YOUR ASSIGNMENT. Please show every line in the entries below that includes the word "agent".

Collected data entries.
◇ ◇ ◇ ◇

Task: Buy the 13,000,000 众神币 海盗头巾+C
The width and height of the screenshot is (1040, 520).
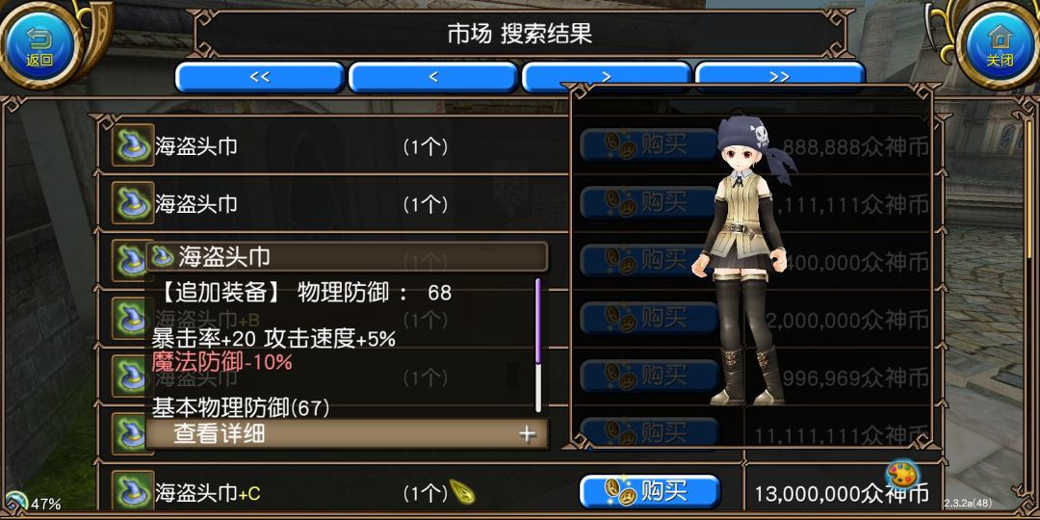Action: coord(650,491)
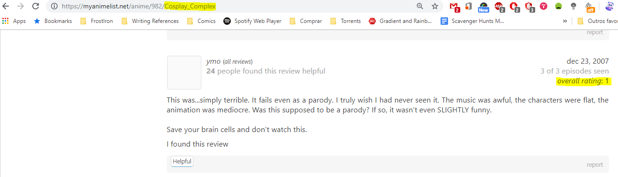
Task: Open the Spotify Web Player bookmark
Action: tap(252, 21)
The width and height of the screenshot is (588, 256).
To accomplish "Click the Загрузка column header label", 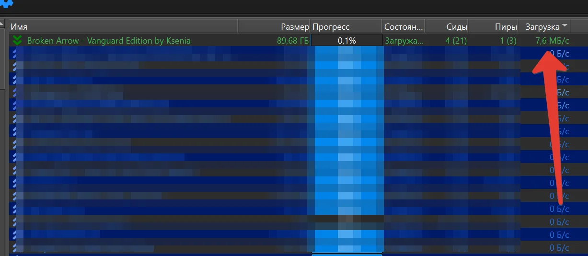I will 542,27.
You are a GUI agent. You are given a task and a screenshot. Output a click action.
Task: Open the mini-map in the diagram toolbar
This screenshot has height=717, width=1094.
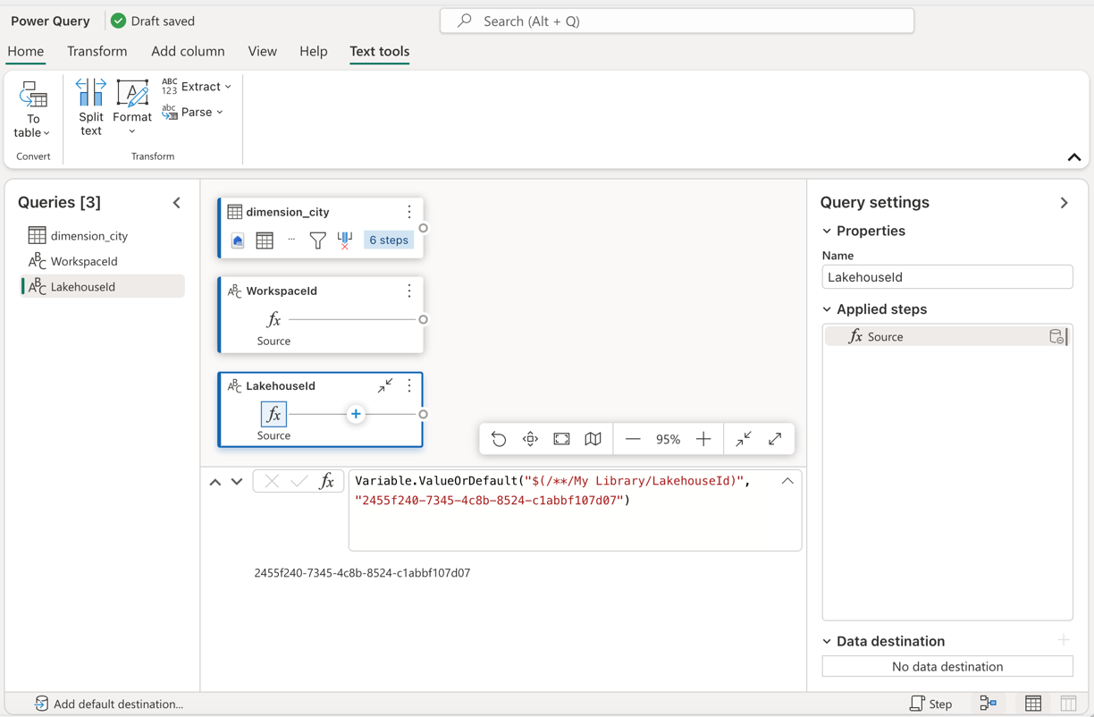tap(593, 439)
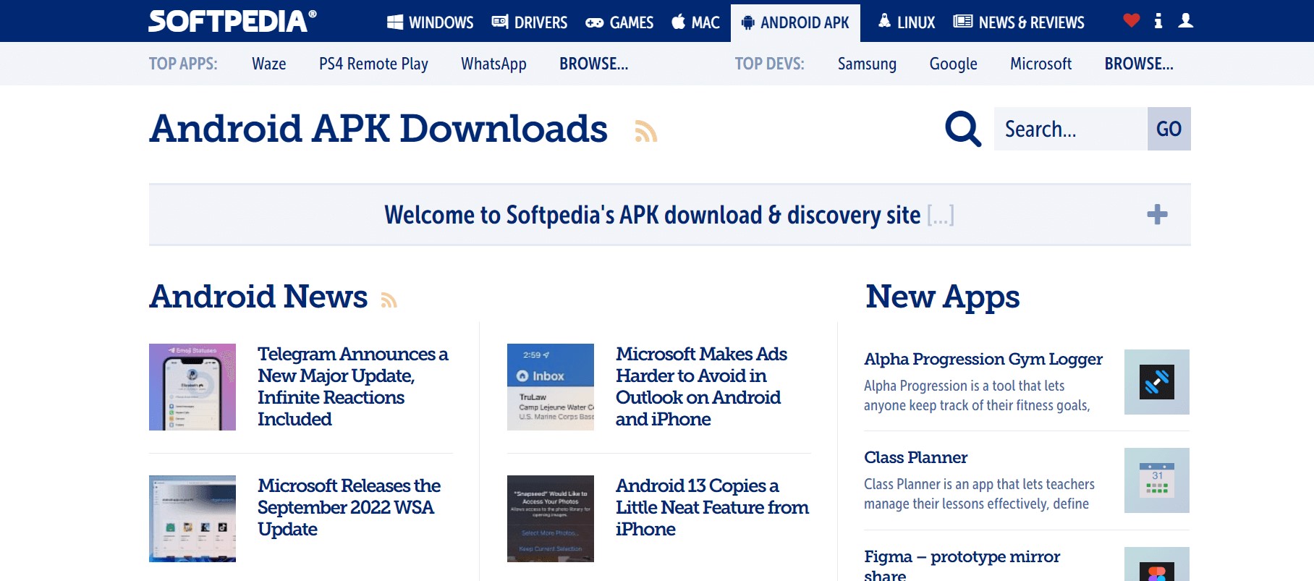Open Alpha Progression Gym Logger app icon
This screenshot has height=581, width=1314.
pos(1156,382)
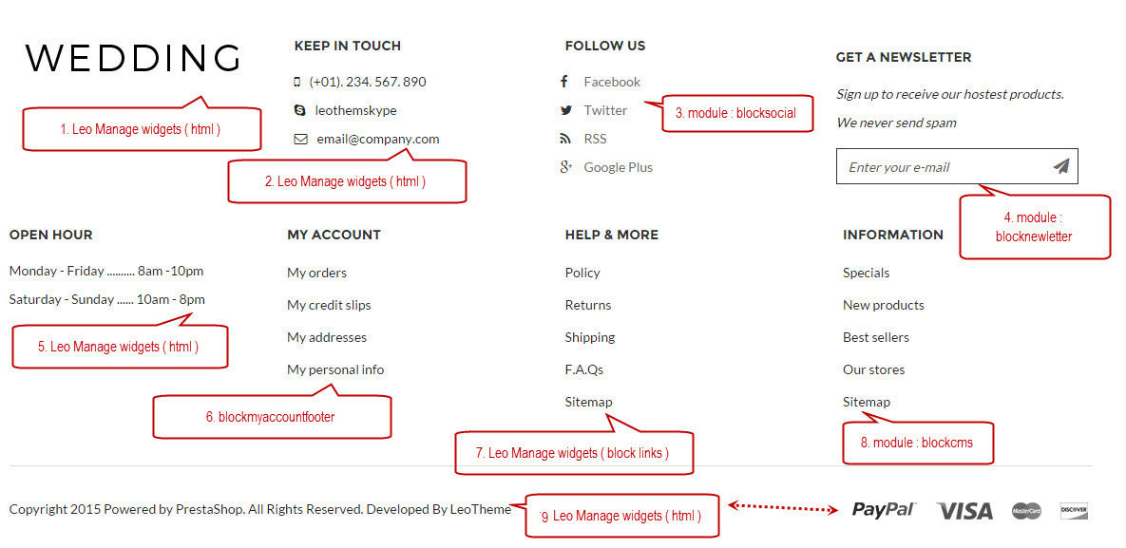Viewport: 1126px width, 548px height.
Task: Click the PayPal payment logo
Action: tap(884, 510)
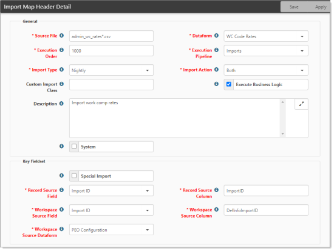Click the Import Action info icon
334x251 pixels.
coord(216,70)
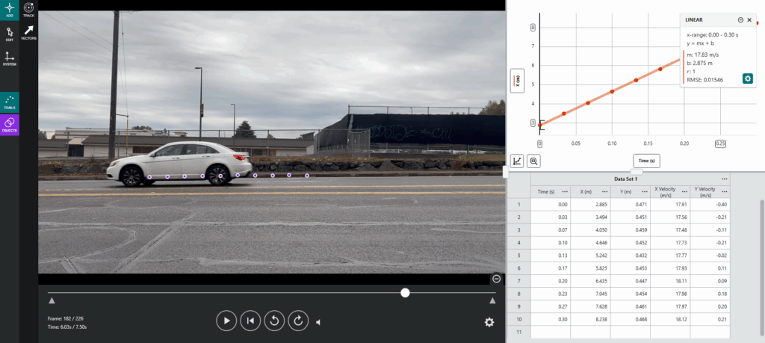This screenshot has height=343, width=765.
Task: Click the video timeline slider handle
Action: tap(405, 293)
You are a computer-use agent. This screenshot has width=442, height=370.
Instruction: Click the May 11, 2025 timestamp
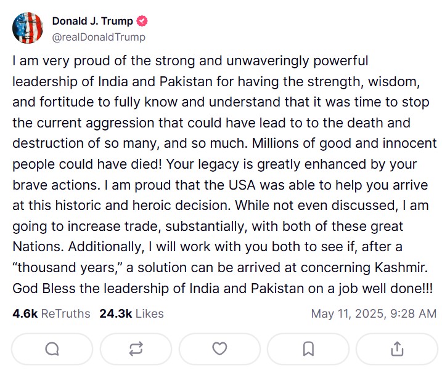[374, 313]
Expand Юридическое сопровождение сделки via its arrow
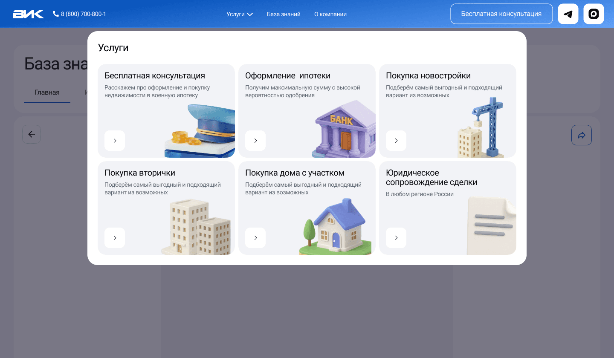The width and height of the screenshot is (614, 358). [x=396, y=238]
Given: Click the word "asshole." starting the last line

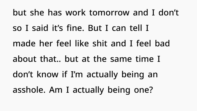Looking at the screenshot, I should point(29,90).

◇ ◇ ◇ ◇

SOLVED PROBLEM.
You are a GUI agent. You are given a task and a screenshot. Output a click action.
You are a computer-use agent. This screenshot has width=442, height=370.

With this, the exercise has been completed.